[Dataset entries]
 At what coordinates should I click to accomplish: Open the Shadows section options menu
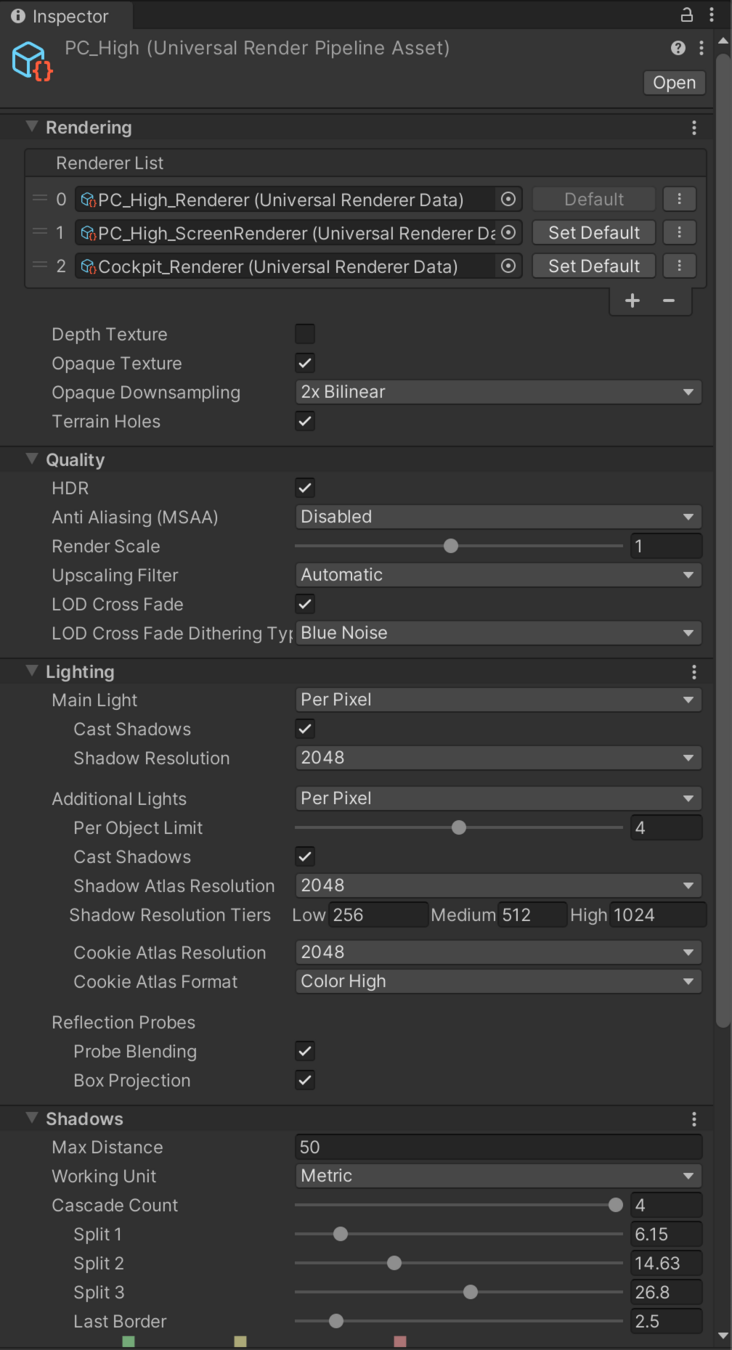[694, 1119]
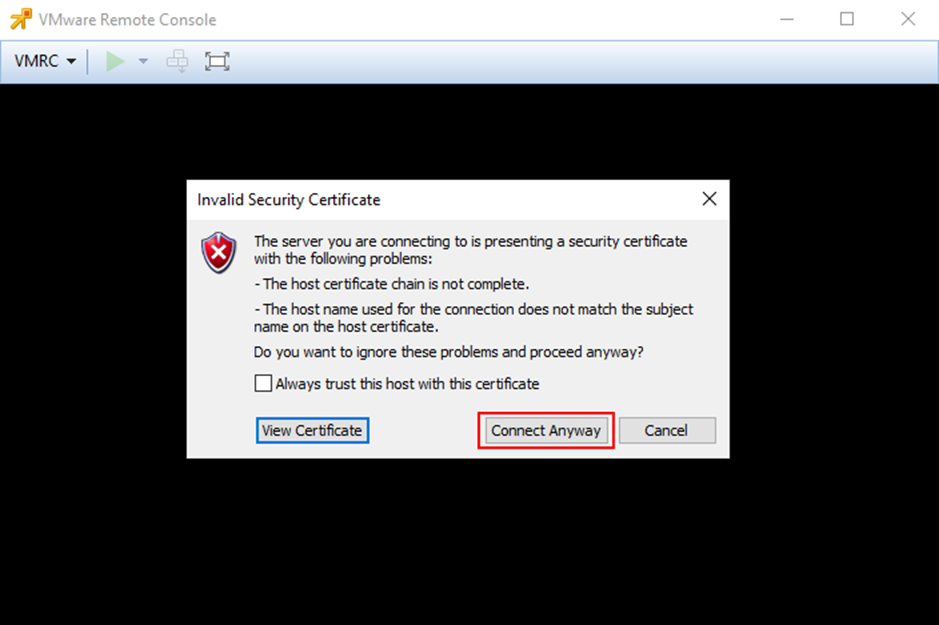This screenshot has width=939, height=625.
Task: Click the green power on play button
Action: coord(115,61)
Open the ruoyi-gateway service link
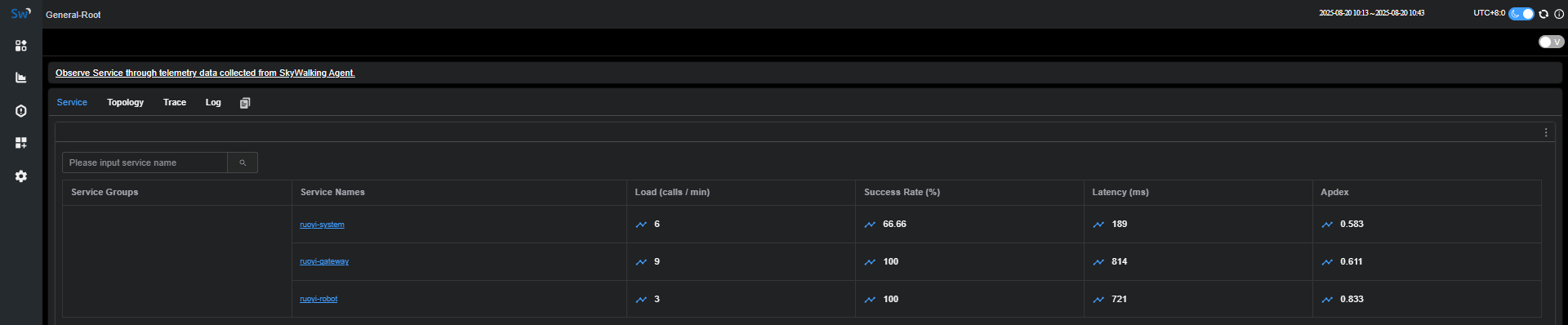 [324, 261]
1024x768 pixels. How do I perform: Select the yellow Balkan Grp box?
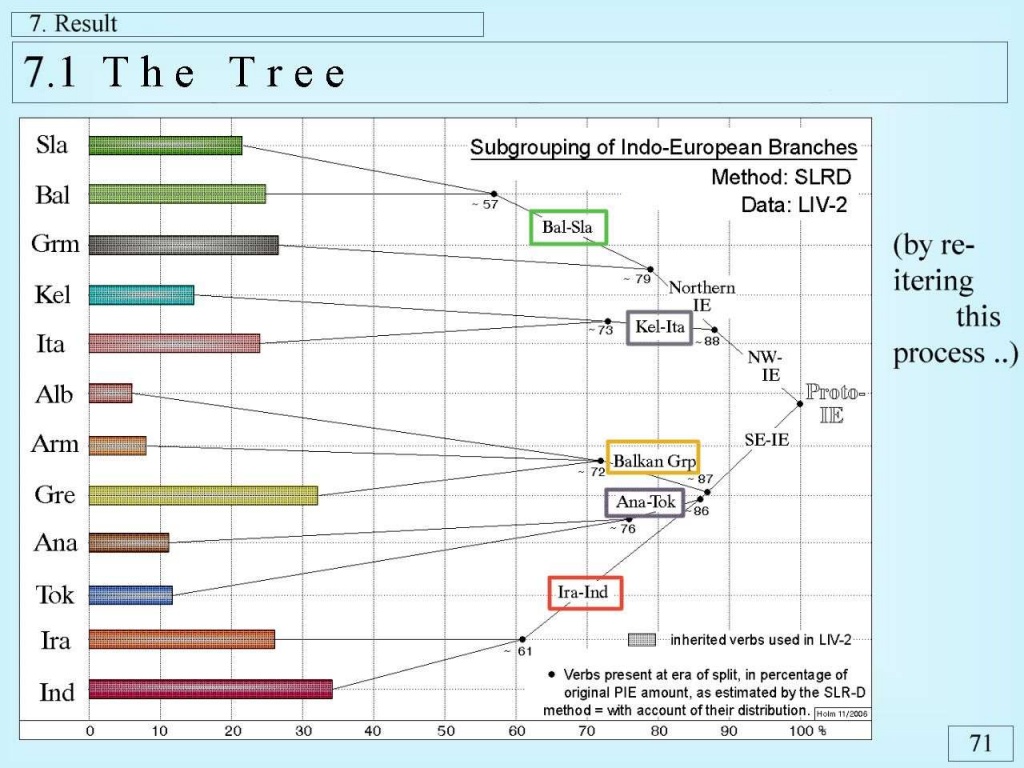[x=653, y=461]
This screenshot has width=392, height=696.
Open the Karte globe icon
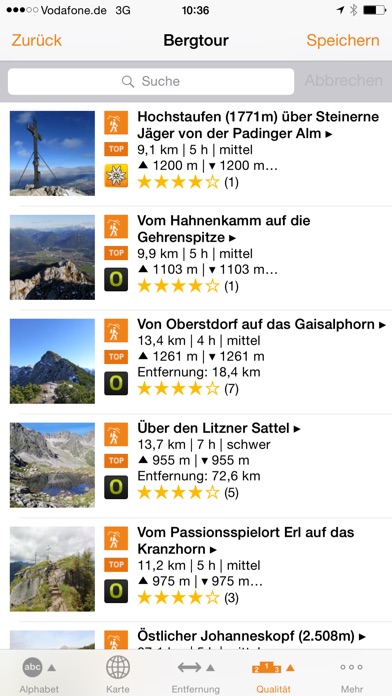pyautogui.click(x=118, y=667)
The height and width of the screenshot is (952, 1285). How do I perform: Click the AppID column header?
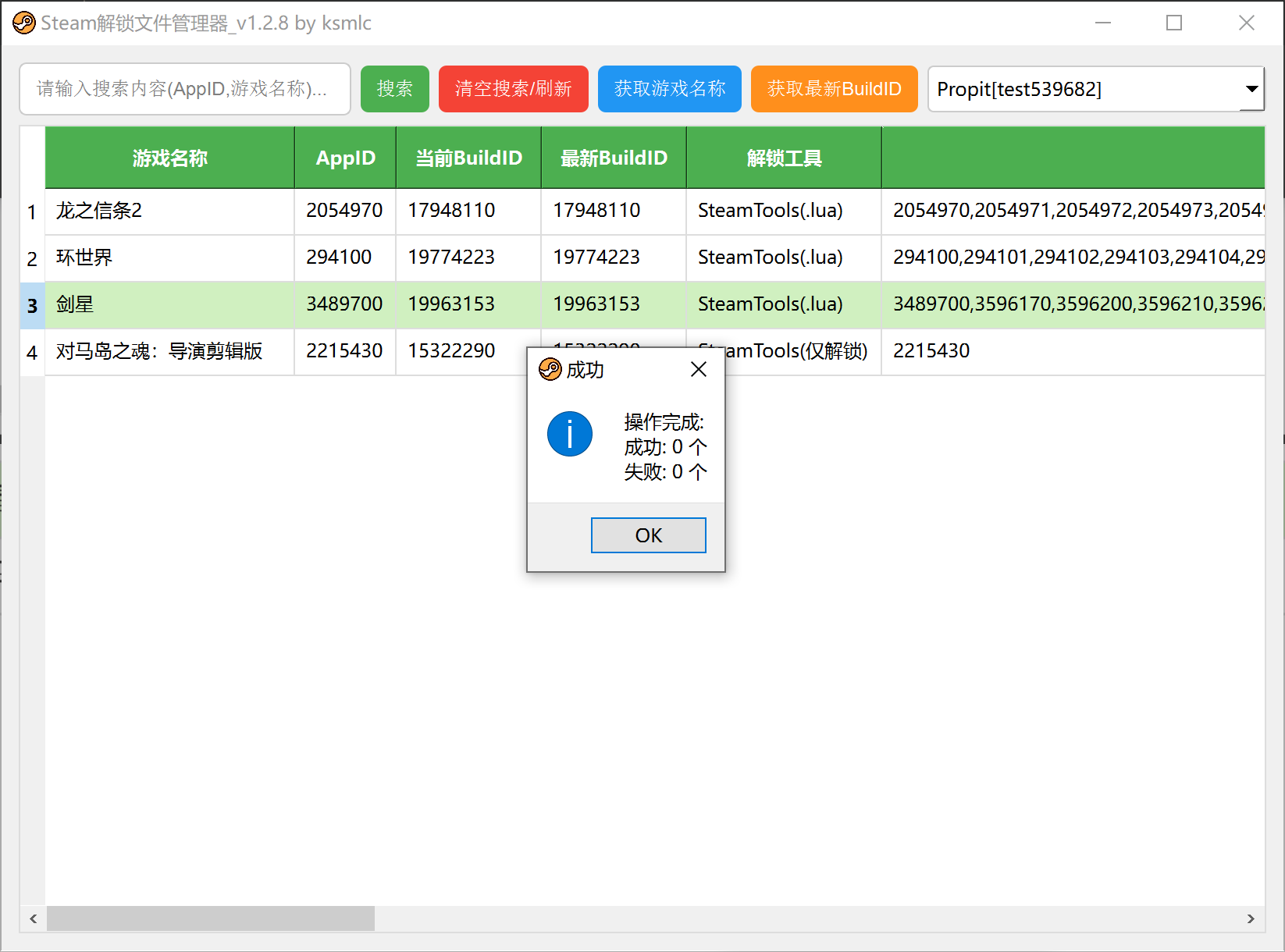345,158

Directions for this task → An exact reprint of every record is required, with the pictures omitted.

Response to this exercise →
 At what coordinates should I click to accomplish: Open the Shadows section options menu
[694, 1119]
This screenshot has width=939, height=625.
Task: Click the green power on play button
Action: coord(115,61)
Open the ruoyi-gateway service link
 [324, 261]
1024x768 pixels. How do I perform: Select the yellow Balkan Grp box?
[x=653, y=461]
This screenshot has width=392, height=696.
Open the Karte globe icon
pyautogui.click(x=118, y=667)
The height and width of the screenshot is (952, 1285). How do I perform: Click the AppID column header?
345,158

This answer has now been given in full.